Uzun yaz tatili bitti ve işlevi tartışmalı olan Meclis, 27. dönem 3. yasama yılına başladı.
Bu yıl da kural değişmedi; “Cumhurbaşkanı” sıfatıyla konuşan Recep Tayyip Erdoğan, Kürtlere karşı savaş mesajları verdi.
Kuzey ve Doğu Suriye Özerk Yönetimi’nin denetiminde bulunan bölgeleri işgal edeceğini açıkladı. Muhalefet partilerinden savaşa destek olmalarını istedi.
kaynak; ahvalnews.com
Elbette Erdoğan’ın verdiği mesajlar içeride ve dışarıda bir hayal kırıklığı yarattı denilemez. Uzun süredir benzer mesajlar veriyordu. Kendisi ve hükümeti açısından tutarlı bir politika izliyor. Savaş istediğini, Kürtleri yok etmek istediğini, muhalefete tahammülü olmadığını açık açık söylüyor.
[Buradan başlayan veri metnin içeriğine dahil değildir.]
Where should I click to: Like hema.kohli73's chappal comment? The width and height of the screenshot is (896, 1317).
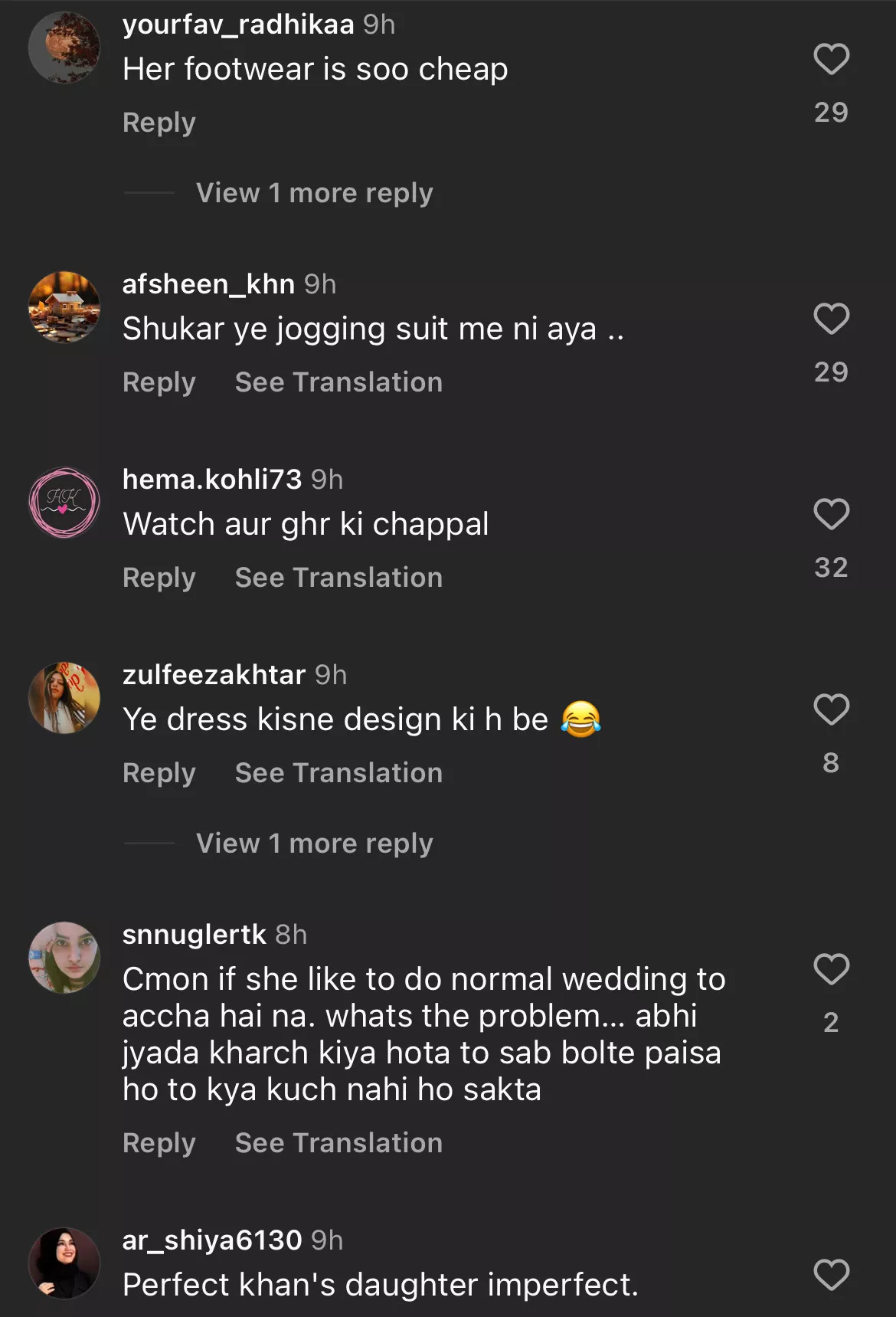(831, 514)
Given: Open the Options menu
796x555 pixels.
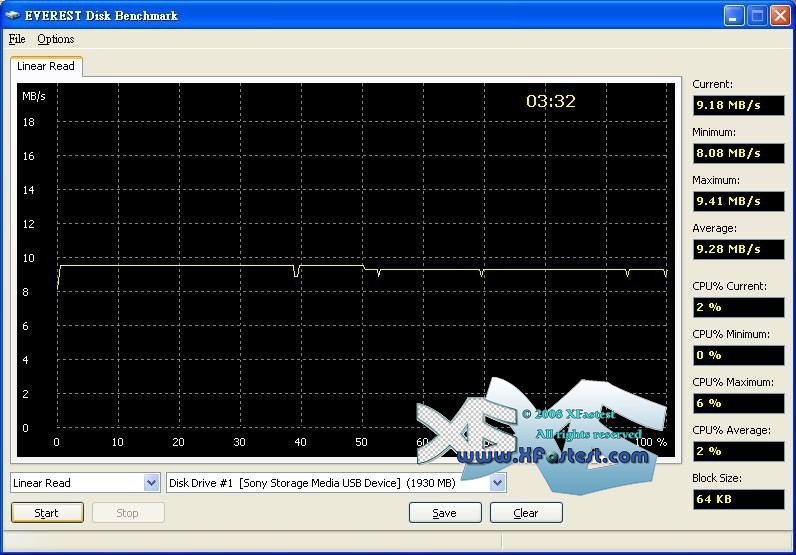Looking at the screenshot, I should click(56, 39).
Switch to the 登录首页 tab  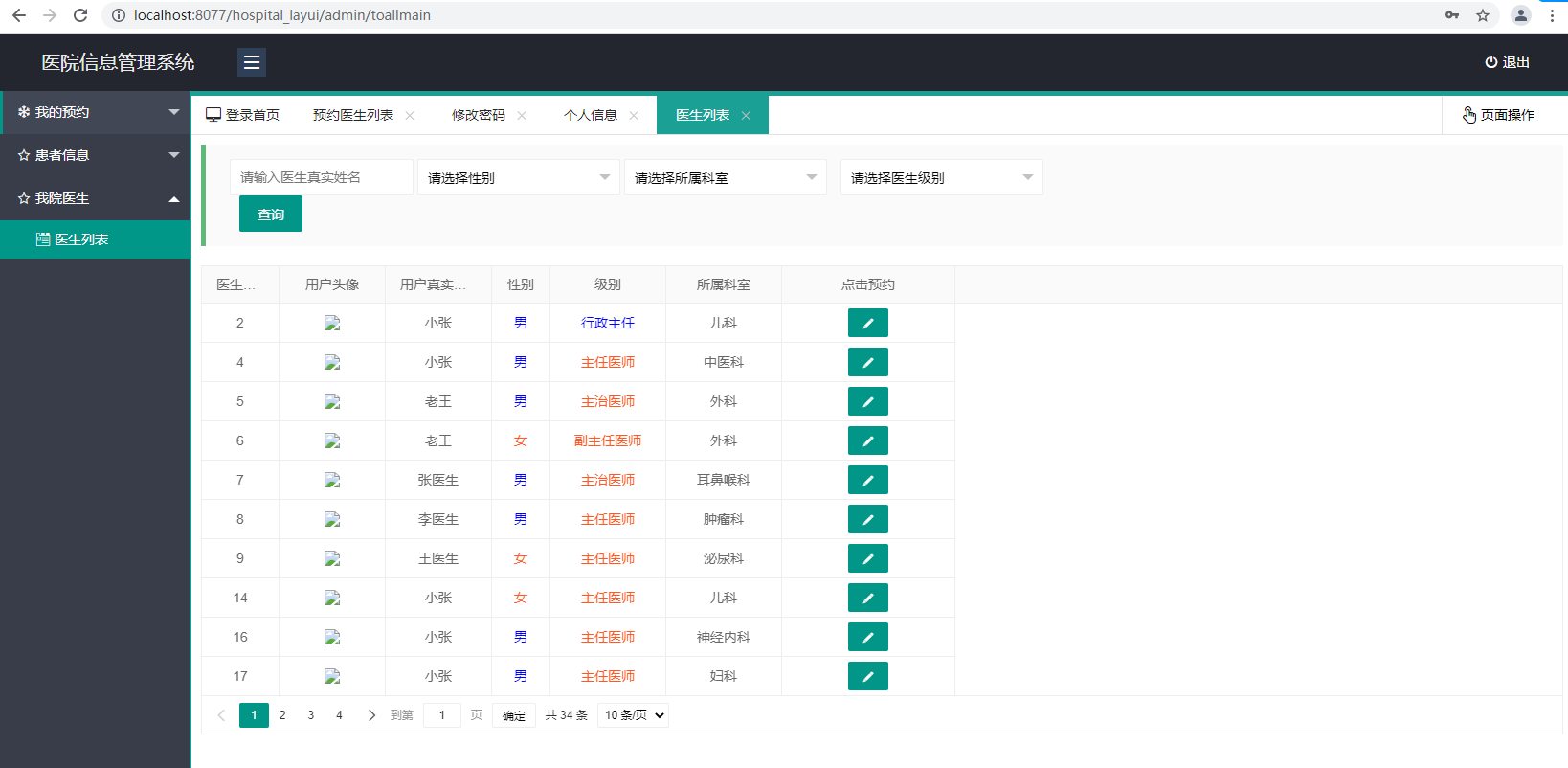243,115
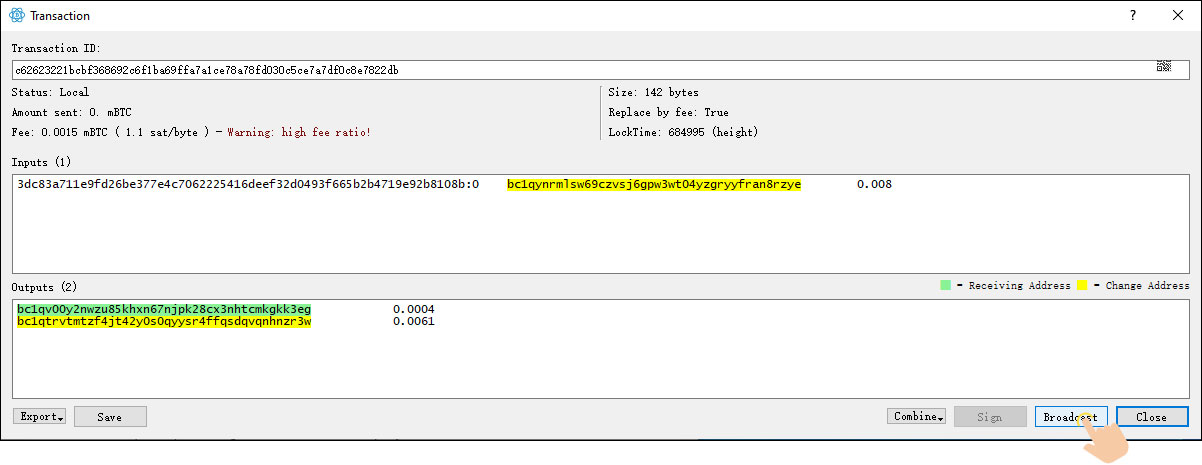Click the yellow Change Address legend swatch
The image size is (1202, 465).
[1082, 285]
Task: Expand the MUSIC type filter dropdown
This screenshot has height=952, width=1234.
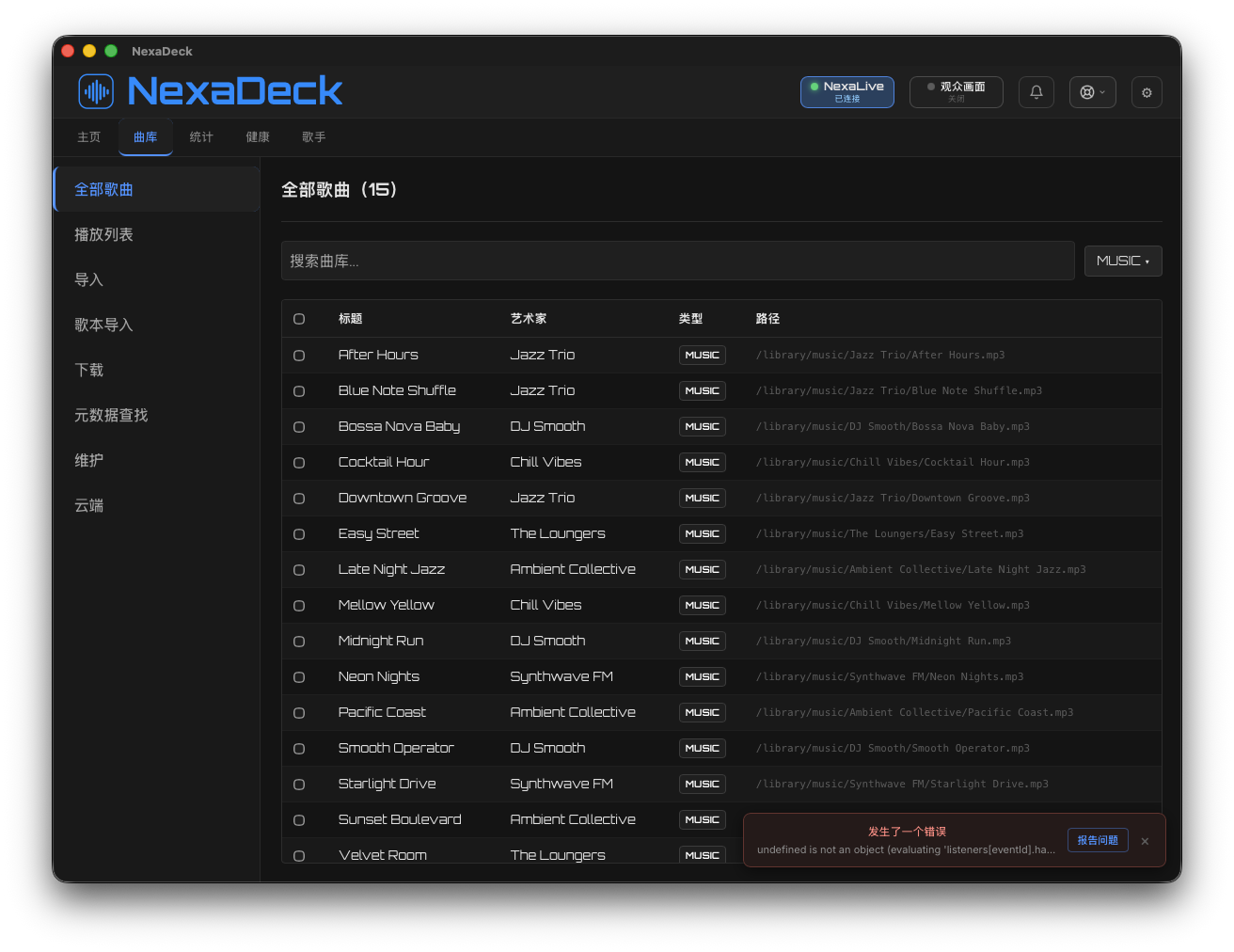Action: tap(1123, 261)
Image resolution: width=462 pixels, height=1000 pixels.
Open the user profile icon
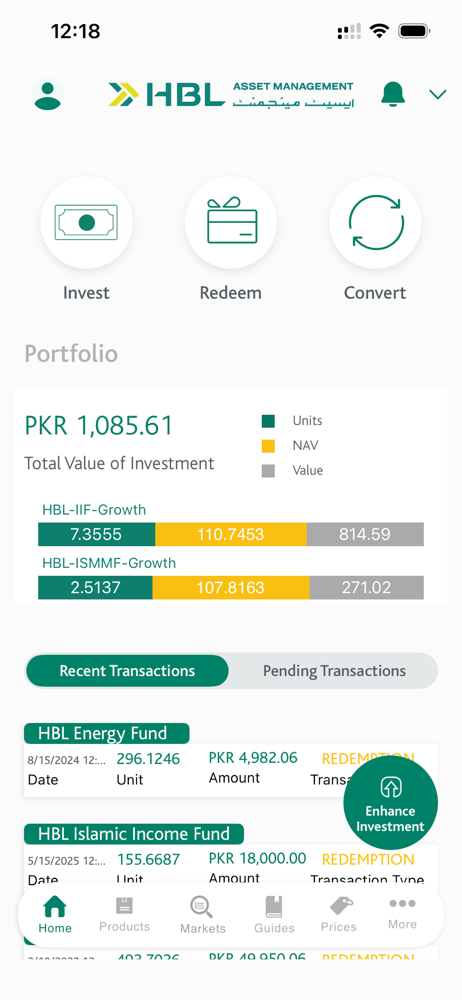coord(48,94)
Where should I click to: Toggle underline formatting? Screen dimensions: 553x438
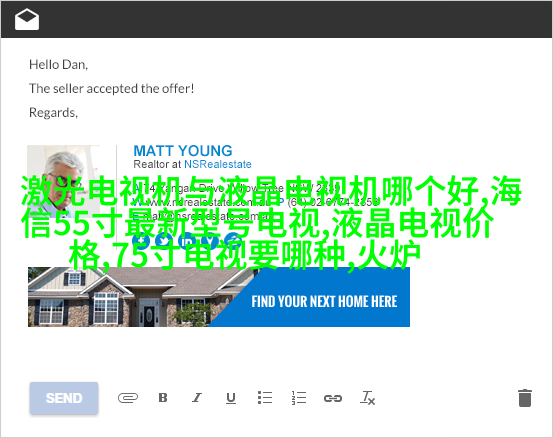coord(231,398)
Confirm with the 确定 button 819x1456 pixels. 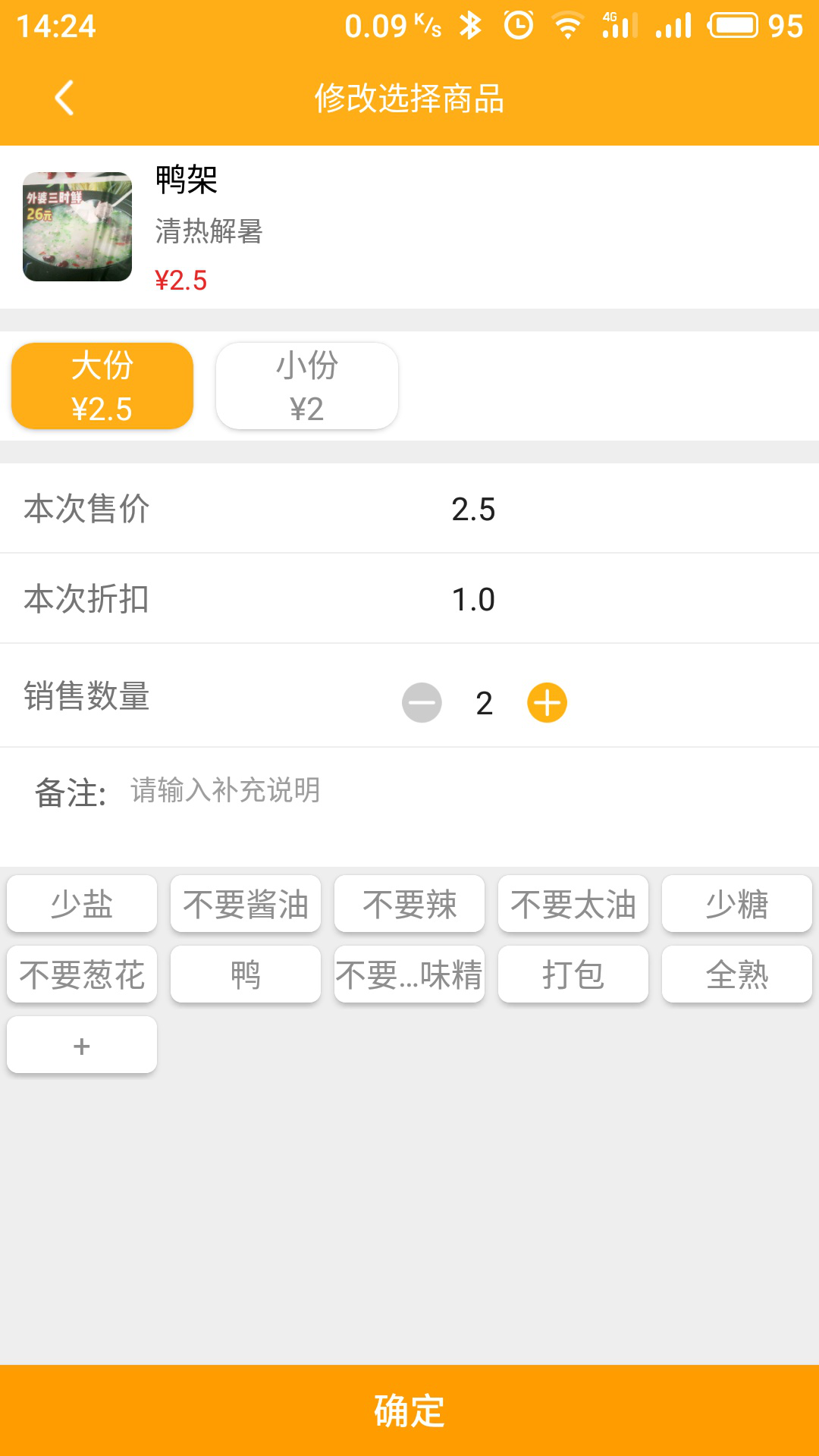point(410,1410)
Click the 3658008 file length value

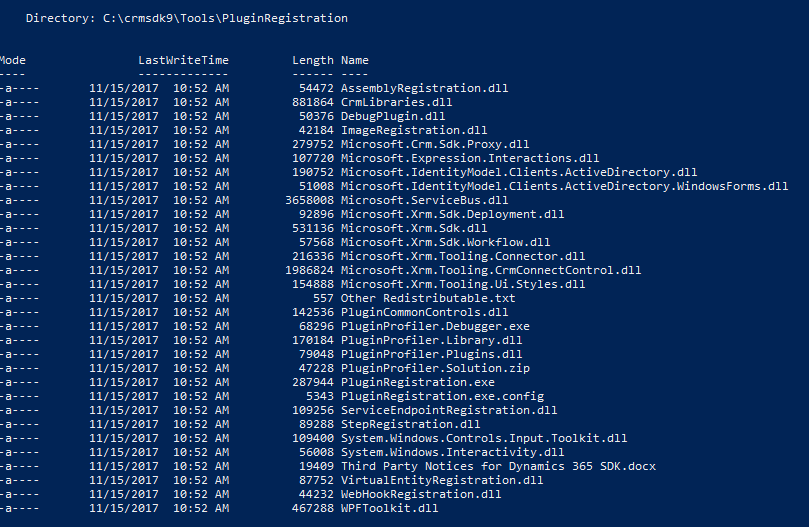pyautogui.click(x=310, y=200)
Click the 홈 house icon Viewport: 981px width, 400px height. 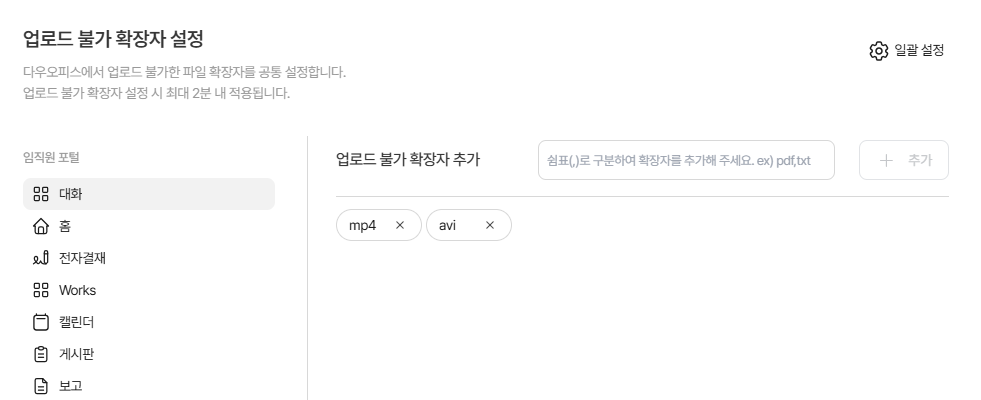41,226
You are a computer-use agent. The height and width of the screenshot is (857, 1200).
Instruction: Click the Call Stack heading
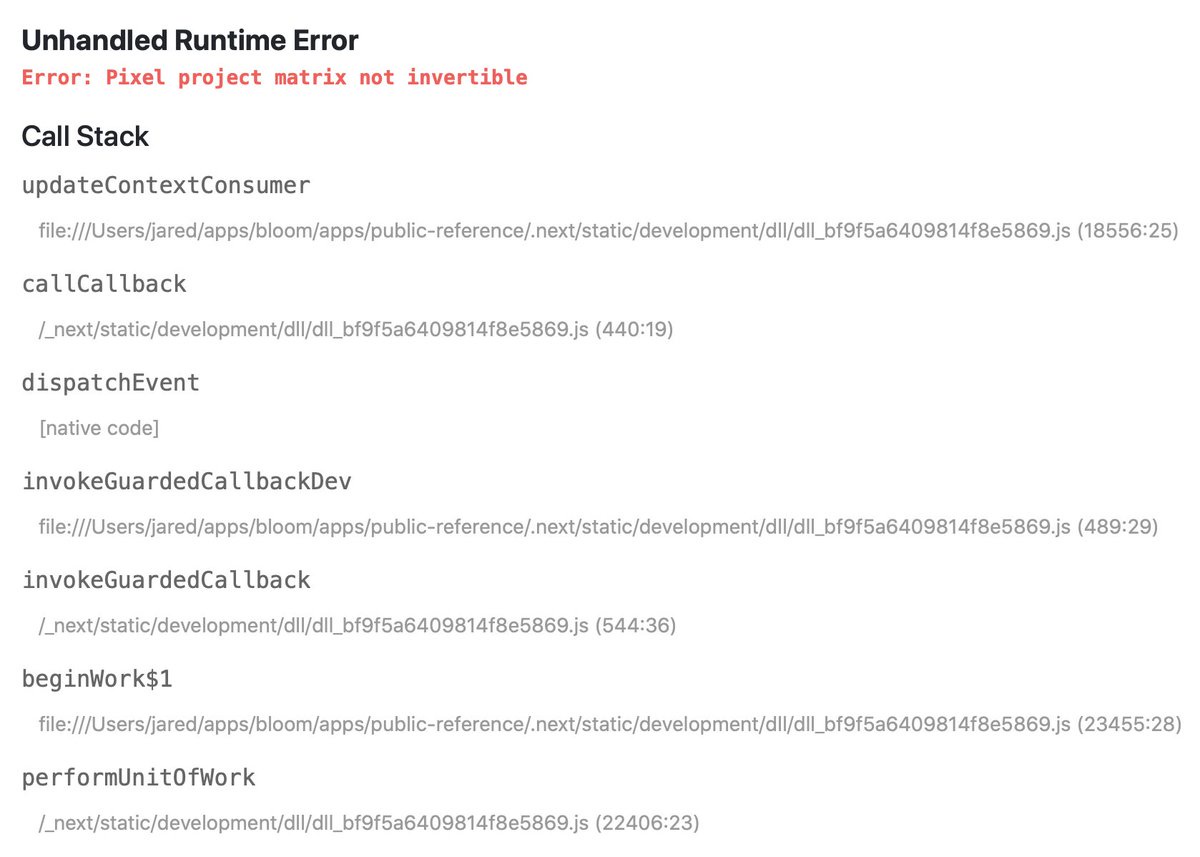pos(85,136)
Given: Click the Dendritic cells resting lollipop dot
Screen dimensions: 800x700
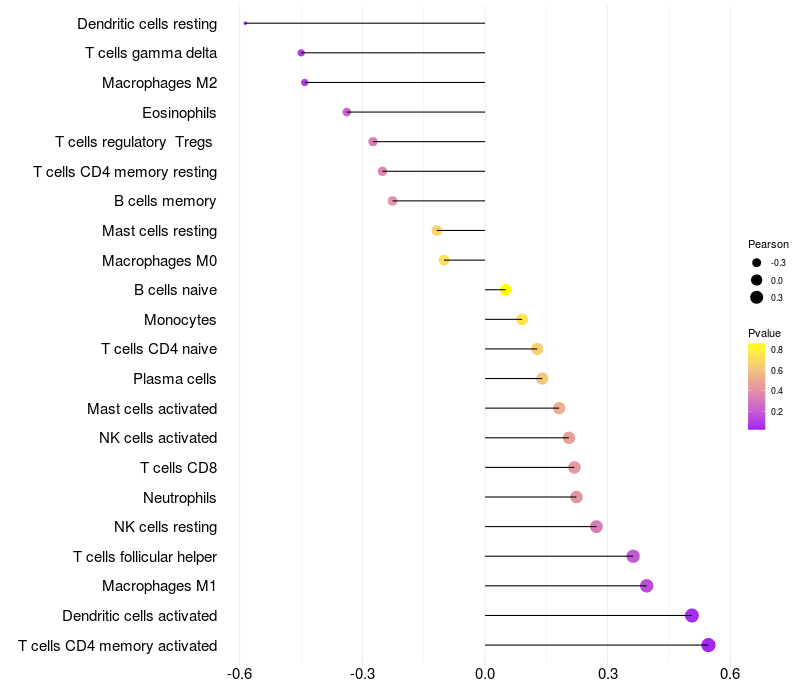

İdlib’den Libya’ya uzanan geniş bir coğrafyada Müslüman Kardeşler, El Nusra ve DAİŞ benzeri grupların hamisi olduğunu da gizlemiyor. Hatta onları temsilen Rusya ve İran’la masaya oturup, pazarlık yapıyor.
Gerçek şu ki; Türkiye çoktan karanlık bir yola girdi ve önümüzdeki dönem herkes açısından ölüm kalım meselesidir. Doğrusu gidişata bakılırsa final sahnesinde perdenin nasıl kapanacağını tahmin etmek hiç de zor değil.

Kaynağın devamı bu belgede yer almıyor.